MyNixOS website logo
Description

Korean National Assembly Data for Political Science Education.

Provides ready-to-use datasets from the Korean National Assembly (assemblies 20 through 22, 2016-2026) for teaching quantitative methods in political science. Includes legislator metadata, bill proposals, roll call votes, asset declarations, and policy seminar records. Designed as a Korean politics counterpart to packages like 'palmerpenguins', enabling students to practice regression, panel data analysis, text analysis, and network analysis with real legislative data. Roll call vote data and spatial voting models are described in Poole and Rosenthal (1985) <doi:10.2307/2111172>. Legislative data is sourced from the Korean National Assembly Open API.

assemblykor

CRAN status CRAN downloads R-CMD-check

Korean National Assembly data for political science education.

Documentation: https://kyusik-yang.github.io/assemblykor/

Overview

The goal of assemblykor is to provide a curated collection of Korean National Assembly datasets for teaching quantitative methods in political science. Think of it as a Korean politics counterpart to palmerpenguins.

The package includes seven built-in datasets covering legislators, bills, asset declarations, policy seminars, committee speeches, plenary votes, and roll call records, all drawn from public data of the Korean National Assembly (2000-2026).

Why tidyverse?

This package and all its tutorials follow tidyverse conventions. We use dplyr, ggplot2, tidyr, and the pipe operator (%>%) throughout.

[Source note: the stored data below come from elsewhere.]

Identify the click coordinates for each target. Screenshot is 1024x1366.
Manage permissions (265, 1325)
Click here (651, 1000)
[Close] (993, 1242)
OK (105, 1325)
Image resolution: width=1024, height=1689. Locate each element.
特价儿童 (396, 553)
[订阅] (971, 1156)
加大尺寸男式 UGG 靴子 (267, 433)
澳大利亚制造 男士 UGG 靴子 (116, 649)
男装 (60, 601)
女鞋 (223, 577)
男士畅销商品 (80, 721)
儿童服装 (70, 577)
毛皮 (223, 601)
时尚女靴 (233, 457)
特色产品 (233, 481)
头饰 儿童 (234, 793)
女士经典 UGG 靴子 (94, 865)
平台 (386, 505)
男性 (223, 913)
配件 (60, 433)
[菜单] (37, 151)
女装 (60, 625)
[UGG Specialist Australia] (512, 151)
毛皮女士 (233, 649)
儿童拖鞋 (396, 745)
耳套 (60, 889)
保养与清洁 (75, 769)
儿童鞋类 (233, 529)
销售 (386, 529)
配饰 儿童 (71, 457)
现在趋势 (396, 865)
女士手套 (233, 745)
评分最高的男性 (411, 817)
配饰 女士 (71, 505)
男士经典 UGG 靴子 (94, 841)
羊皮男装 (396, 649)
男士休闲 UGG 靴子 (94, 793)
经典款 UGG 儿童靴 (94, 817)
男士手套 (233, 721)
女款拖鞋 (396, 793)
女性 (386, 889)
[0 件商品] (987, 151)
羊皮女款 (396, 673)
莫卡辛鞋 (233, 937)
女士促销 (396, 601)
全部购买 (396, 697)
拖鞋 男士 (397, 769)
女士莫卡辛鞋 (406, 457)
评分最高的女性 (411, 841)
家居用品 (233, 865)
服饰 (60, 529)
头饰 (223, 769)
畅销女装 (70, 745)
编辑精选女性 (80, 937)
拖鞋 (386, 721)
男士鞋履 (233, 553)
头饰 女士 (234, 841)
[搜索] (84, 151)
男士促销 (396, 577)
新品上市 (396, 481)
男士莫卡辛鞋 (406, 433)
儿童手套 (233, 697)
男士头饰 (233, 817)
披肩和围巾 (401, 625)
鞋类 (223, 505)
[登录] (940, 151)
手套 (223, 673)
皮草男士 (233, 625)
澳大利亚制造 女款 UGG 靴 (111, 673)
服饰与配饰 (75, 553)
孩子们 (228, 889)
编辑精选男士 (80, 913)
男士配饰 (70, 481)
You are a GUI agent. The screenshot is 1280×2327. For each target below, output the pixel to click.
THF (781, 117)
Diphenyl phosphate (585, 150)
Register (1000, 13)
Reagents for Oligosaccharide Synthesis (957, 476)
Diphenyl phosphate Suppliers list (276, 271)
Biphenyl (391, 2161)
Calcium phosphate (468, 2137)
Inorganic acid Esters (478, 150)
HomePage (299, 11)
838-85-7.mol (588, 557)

Why tidyverse-first for teaching?

  • Readability: tidyverse syntax reads like a sequence of data operations, reducing cognitive load for beginners (Cetinkaya-Rundel et al., 2022).
  • Consistency: Packages share a common grammar and data structure, so learning one makes the next easier (Wickham et al., 2019).
  • Doing things quickly: Students can perform meaningful data analysis from day one, rather than spending weeks on base R syntax (Robinson, 2017).
  • Community standard: Most modern R textbooks, including R for Data Science, adopt tidyverse as the default, making it easier for students to find help and resources.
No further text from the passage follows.